Тем, кто на том берегу реки | страница 167



Россия Давыдова – мятущаяся человеческая общность, потерявшая сверху донизу ясные ориентиры – духовные, политические, нравственные, с равной интенсивностью рождающая героев и предателей, святых и негодяев, мучительно пробивающаяся сквозь этот хаос к тому состоянию, которое Давыдов назвал «неизъяснимым счастьем внутренней свободы».

Ибо только это состояние дает надежду.

Русская история в романах Давыдова трагична – он сам участник этой трагедии. Но это – высокая трагедия, несмотря на все «архивы человеческой гнусности», которые прослаивают российское бытие.
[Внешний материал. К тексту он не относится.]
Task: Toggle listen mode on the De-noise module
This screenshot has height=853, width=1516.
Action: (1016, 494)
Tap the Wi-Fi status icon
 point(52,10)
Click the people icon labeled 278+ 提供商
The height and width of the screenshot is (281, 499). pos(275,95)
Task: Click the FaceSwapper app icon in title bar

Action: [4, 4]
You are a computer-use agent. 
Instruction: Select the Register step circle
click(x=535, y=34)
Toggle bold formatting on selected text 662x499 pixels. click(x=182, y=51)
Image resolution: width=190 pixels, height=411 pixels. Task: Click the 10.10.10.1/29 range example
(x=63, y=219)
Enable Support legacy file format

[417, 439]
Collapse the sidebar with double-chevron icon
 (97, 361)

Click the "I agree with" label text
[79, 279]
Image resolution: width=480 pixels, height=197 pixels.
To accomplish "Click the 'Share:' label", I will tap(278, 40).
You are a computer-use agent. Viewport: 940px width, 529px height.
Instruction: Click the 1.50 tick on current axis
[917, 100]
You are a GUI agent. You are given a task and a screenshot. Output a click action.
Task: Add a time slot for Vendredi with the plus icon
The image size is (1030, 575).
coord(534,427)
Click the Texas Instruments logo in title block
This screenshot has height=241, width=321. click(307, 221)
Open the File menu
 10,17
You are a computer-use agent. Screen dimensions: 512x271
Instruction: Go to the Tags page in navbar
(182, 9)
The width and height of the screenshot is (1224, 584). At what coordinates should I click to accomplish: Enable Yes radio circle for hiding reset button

В 1918 году, в страшный для России период, Георгий Петрович Федотов писал, прекрасно сознавая весь ужас и всю мерзость происходящего:

«Культура творится в исторической жизни народа. Не может убогий, провинциальный исторический процесс создать высокой культуры. Надо понять, что позади нас не история города Глупова, а трагическая история великой страны, ущербленная, изувеченная, но все же великая история. Эту историю предстоит написать заново»[74].

Именно эту историю и писал Юрий Давыдов.

2002

Феномен Юрия Давыдова

Очевидно, существует, специальный юбилейный жанр, но я им не владею. Придется писать как бог на душу положит. По отношению к Юрию Давыдову это самое разумное: поскольку он и сам последнее время жанровому определению не поддается. (См. «Бестселлер» – роман? гигантское эссе? поэма?)


Анри Пиренн, известный бельгийский исследователь, автор фундаментальной истории Нидерландской революции, приехав как-то в иностранную столицу, отказался осматривать древности, заявив: «Я – историк и поэтому люблю жизнь». Полагаю, что Давыдов вполне равнодушен к истории как предмету академического изучения. Он любит жизнь. Вернее, история для него – естественная часть жизни сегодняшней, наполняющая эту жизнь широким внебытовым смыслом.

Давыдов органичен в любом обществе – от лагерного барака до европейского университета… И не потому, что обладает способностью к мимикрии – ничуть, он всегда равен себе, – а потому, что высокодемократичен.

Может показаться при поверхностном знакомстве, что в быту он играет себя – вот такого: моряцкая внешность, сиповатый голос – как будто он только что отстоял вахту на баренцевом ветру, – безбоязненное использование всех ресурсов нашего богатого языка. Но он не играет – он живет.

Можно сказать: а на самом деле под этой внешностью и повадкой морского волка скрывается интеллектуал, великий мастер архивных разысканий, тонкий стилист, большой писатель и так далее. Но это вовсе не противоречие формы и содержания. Давыдов органичен, как талантливая проза.